07 January 2022

Just a quick one

Prolific Dublin brewery Third Barrel tends to warrant big long posts as I try to keep up with everything they've put out. It's a much more manageable handful today, however.

The first, under the main brand with collaborative input from Berlin brewpub BräuGier, is a cold IPA called #Verboten. This is the first cold IPA I've featured here and you'll need to go somewhere else to learn why some nerd thinks it's genuinely innovative while a different dork considers it the same as India pale lager. Regardless, it's 7.5% ABV and a rich golden colour in the glass with a slight haze. Strata, Idaho 7 and Cryo Pop all feature in the hop charge, with a promise of juiciness to come. It smells like your basic American IPA, with more modern candy-chew sweetness favoured over citric bitterness. The body is quite heavy, fully reflecting the ABV but not the promise of cool fermentation: no lager crispness here. Mind you, going back to the label it says it's brewed like a lager and "fermented like a West Coast" suggesting, as the mouthfeel definitely does, that it's an ale after all. I am confused. The flavour offers much of what the aroma does, being fruit candy again, plus an added savoury dimension: fried onion and peppers. The very ale-ish texture gives that a long and slightly sticky finish. Overall, it's fine. I'm not wowed by this amazing new style of beer, nor by a superior American-style IPA, but it's nice. Third Barrel does IPA well, and this is one of those, no more, no less.

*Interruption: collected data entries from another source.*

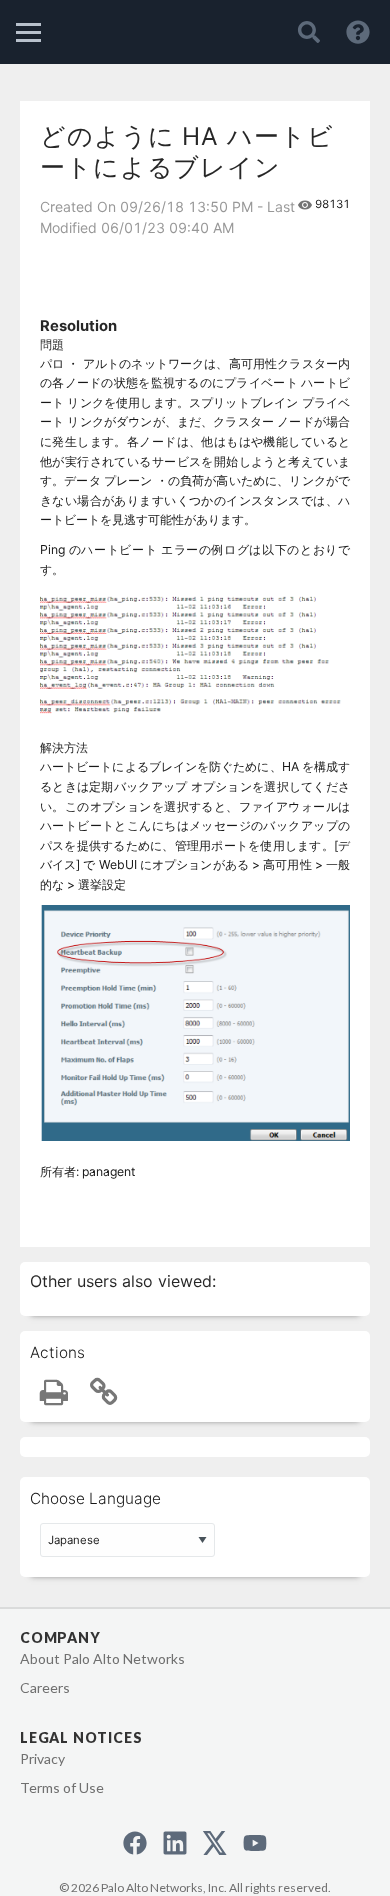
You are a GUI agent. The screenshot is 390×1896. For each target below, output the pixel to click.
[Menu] (28, 32)
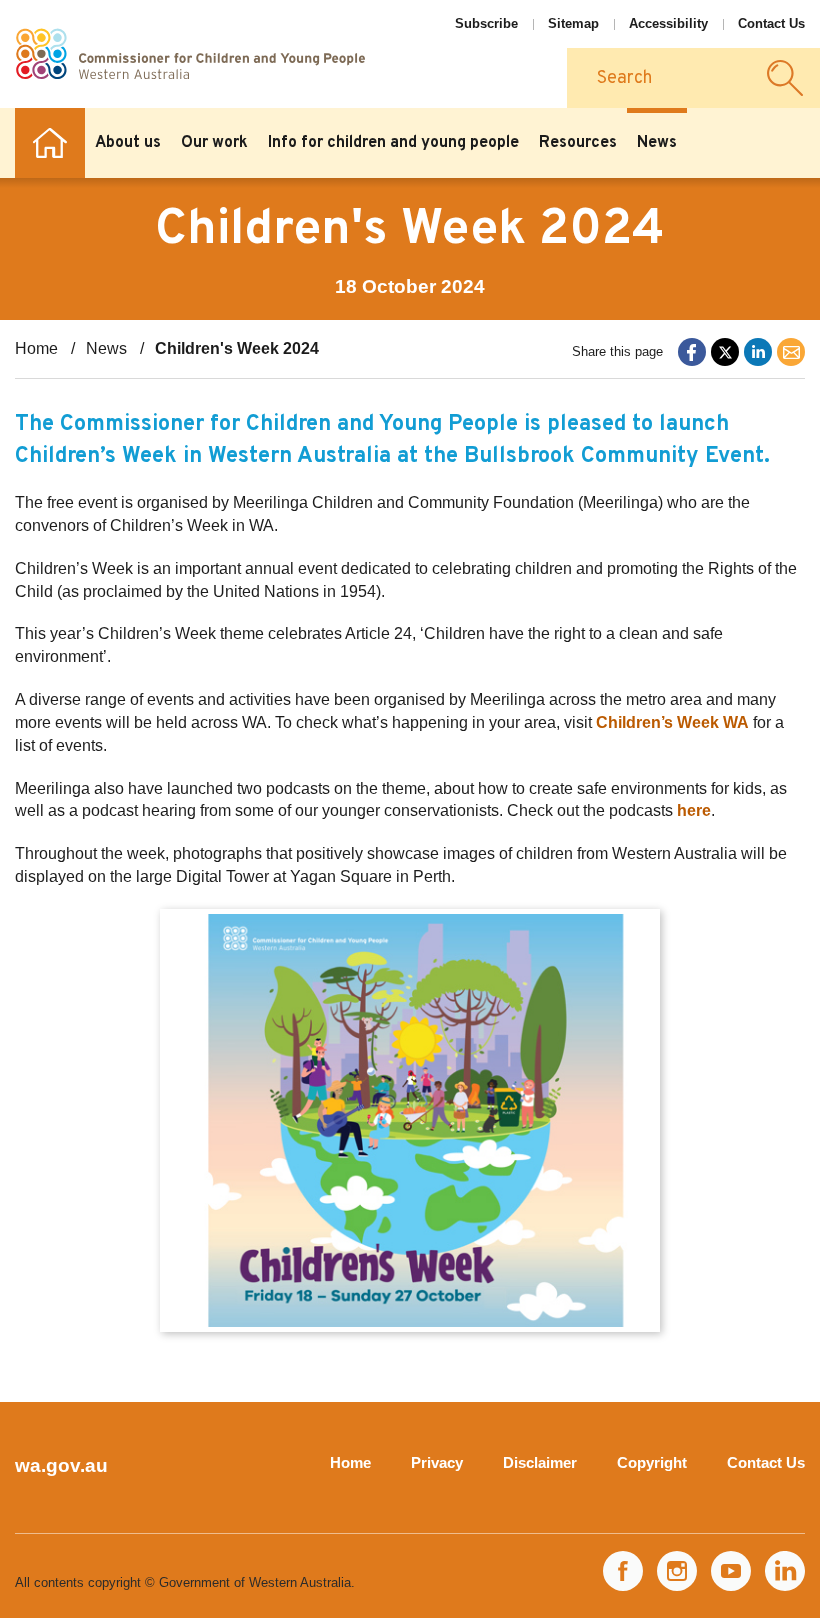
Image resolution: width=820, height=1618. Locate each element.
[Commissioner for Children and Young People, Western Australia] (190, 54)
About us (128, 143)
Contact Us (771, 23)
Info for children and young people (393, 143)
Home (50, 143)
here (694, 810)
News (657, 143)
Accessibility (668, 23)
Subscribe (486, 23)
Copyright (652, 1462)
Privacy (437, 1462)
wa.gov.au (61, 1465)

New for TwoSides is Hazy Train, an IPA which does what it promises: an opaque orange-yellow with a fine meringue topping. I was expecting sweet but it's very nicely balanced, delivering a tang and a spice with the juice and eschewing any vanilla or other confection. I was happily horsing through my pint at The Headline before I thought to check the ABV: it seemed light but the complexity hinted at hidden alcohol. Thankfully it's only 4.5% ABV and thereby fully horseable. I was reminded a little of the past TwoSides classic Two Yards: it has the same bright and summery freshness. On a dismal midwinter afternoon it was exactly the ray of sunshine I needed.

Dessert is breakfast: a coffee and oatmeal stout from Third Circle called A Shot in the Dark. Coffee and cereal is exactly what the aroma delivers, and the flavour is strikingly bitter. They may as well have added a couple of Gauloise to this, because it's extremely grown-up and not even remotely creamy. 5.2% ABV is low for something of this nature, but the lightness it provides accentuates the powerful roastiness. To ding it, the coffee side is a little overdone and I can't help feeling there's a good stout buried under it. Also, isn't oatmeal meant to make it smooth? It really doesn't here. That's me being persnickity, though. On its own terms, this is lovely: one of those boldly flavoured beers where the boldness is a reward in itself. If you've yet to find a coffee stout that delivers sufficiently on the coffee front, here you go.

Three quite different beers here, all showing off the talents of the Third Barrel team. Dublin's brewing scene would be a lot duller without them. I'll have a different brewer's very different take on cold IPA in a post coming soon.